Sunday, March 23, 2014

Goodbye. Hello.

So yeah, there are several reasons why it has taken me so long to finally blog about the Lumpectomy versus Mastectomy decision...  The first of which is because I am still trying to wrap my head around all of its complexities.  The second reason is because I just don't want to think about it.  And, the third reason is that I had a rougher than average week this week -- possibly fighting off a cold that the boys passed on to me or possibly the cumulative aspects of the Chemo have finally caught up to me.  All, I know is that on Thursday I had difficulty moving my muscles, which ached and hurt, and reduced me to a TV-watching lump on my bed all day.  I have experienced these aches in past weeks, but not to this degree.  I hope it was just that I am fighting off a cold because otherwise this coming week is not going to be fun - Kyrie has several musical performances that I must attend or I will be written off forever as the mom who cared the least...or something like that in her nine-year old mind.  Sheesh! The pressure.

Anyway.  As I reported last week, we have been given definite approval for a lumpectomy and now the decision is up to us.  Here is my wonderful list of pros and cons:

Click on photo to embiggen.

As you can see there are lots of reasons to choose a Lumpectomy and not so many reasons to choose a Mastectomy.  But, the real problem as to why this decision is so difficult is because you can't go by quantity, you have to also take into consideration weight.

Now, I really don't think I am a vain person.  I think my friends would tell you that before this cancer nonsense I didn't put a lot of stock into what my hair looked like or what clothes I was wearing and I can certainly tell you that I almost never wore makeup.  I am not a bikini wearer and tend to dress pretty modestly overall.  But, I do like to dress up on occasion and I definitely like to feel like I look good when I do.  I think you know what I mean, because don't we all???

When I think about how I know I am going to choose the Lumpectomy, what immediately follows is a sense of sadness.  Why?  Can you try and see this from my perspective.  They told me I had cancer. That sucked.  They told me I had to have Chemo.  That really sucked.  They told me I was going to have a Mastectomy.  That also really, really sucked.  Then they told me that I would have reconstructive surgery and that they might even be able to rid me of some of my stretch marks (by using tummy fat to do the surgery).  More surgery sucked, but the other stuff didn't sound so bad. I mean, you have to find some good in all of this or it would just overtake you.  And, so I latched on to that goodness.  I mean, if I had to have cancer, at least maybe I would come out of it looking decent.

Now, six months later, I am hearing not only did you have to have cancer, chemo, and still have to have a surgery (oh, and radiation), but when it is all said and done you will also probably be deformed. BUT, congratulations, you can have a better surgery!  Yay........
                                                                                  ........
                                                                                          ........
                                                                                                  ........
                                                                                                          ........
                                                                                                                  ........
                                                                                                                          ........
                                                                                                                                  ........
                                                                                                                                          ........

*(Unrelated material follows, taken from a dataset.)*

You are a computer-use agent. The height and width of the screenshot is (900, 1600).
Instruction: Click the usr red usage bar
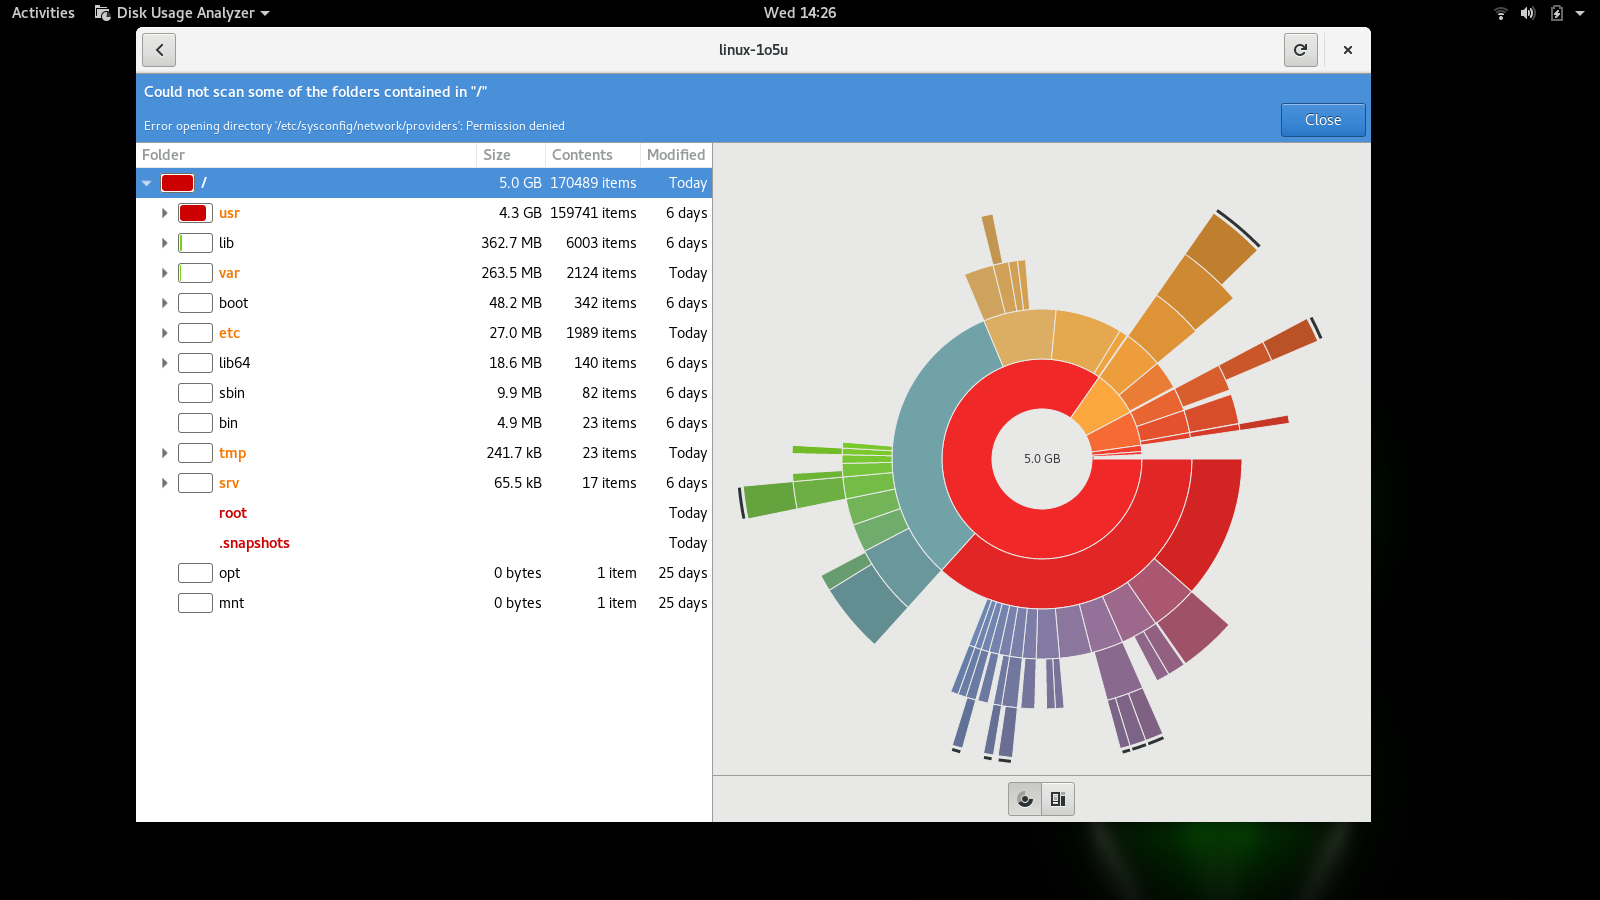pyautogui.click(x=194, y=213)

I guess one additional thing I should probably explain to you is that the deformed area will be right along the the inner cleavage-le position.  In other words, my days of wearing tank tops, scoop neck shirts, certain shaped swimsuits, etc. are likely to be numbered.  I may not be vain, but I like to feel comfortable, and I don't think I will feel comfortable with a huge scar sticking out of my chest region. So, yeah, congratulations Kelly, you can choose only certain types of clothes....For. The. Rest. Of. Your. Life.

Alright, I might be being a little dramatic.  It may not turn out that bad.  We won't know until after the surgery.  Of course, and here's another thing that's hard to convey the weight of on the pros and cons list - we could choose the Lumpectomy only to find out that I have to have a Mastectomy after all.  In which case, I will not have saved myself from two surgeries at all.  I will have added a surgery onto the docket, because "No" they don't just go ahead and perform that Mastectomy while you are still under.  No.  They have to wait until they get the pathology report days or weeks later only to find out that everything isn't clear and whoops, we are going to have to put you under again and make you go through another recovery all over again, and now that you psyched yourself all up for the privilege of getting to keep the breast that tried to do you in, we are going to have to take it anyway...BUT, congratulations, now you can have that reconstructive surgery that you just convinced yourself you didn't want anyway!  Yay........

Which basically means I have to pick between two things and try to choose which one sucks less. Lucky me.  (Insert pity party here.)

I am doing my best to "Suck it up, Buttercup!", but unfortunately, this one affects me for the rest of my life, which I hope will be long and eventful.  Goodbye cleavage.  Goodbye chance at youthful boobs. Goodbye almost flat tummy.  Hello boring t-shirts.  Welcome back beautiful stretch marks.

I am 99% sure I will be choosing a Lumpectomy.


1 comment:

  1. Sighhhhhh!!! Celebrate life. :)- We will all love you no matter what....not helping, right? Ok, best thing to say is "suck it up". God is on your side!!! You have been a miracle since the day I found out about you and you haven't stopped!!!!! He thinks your gourgeous and so do I!!!!!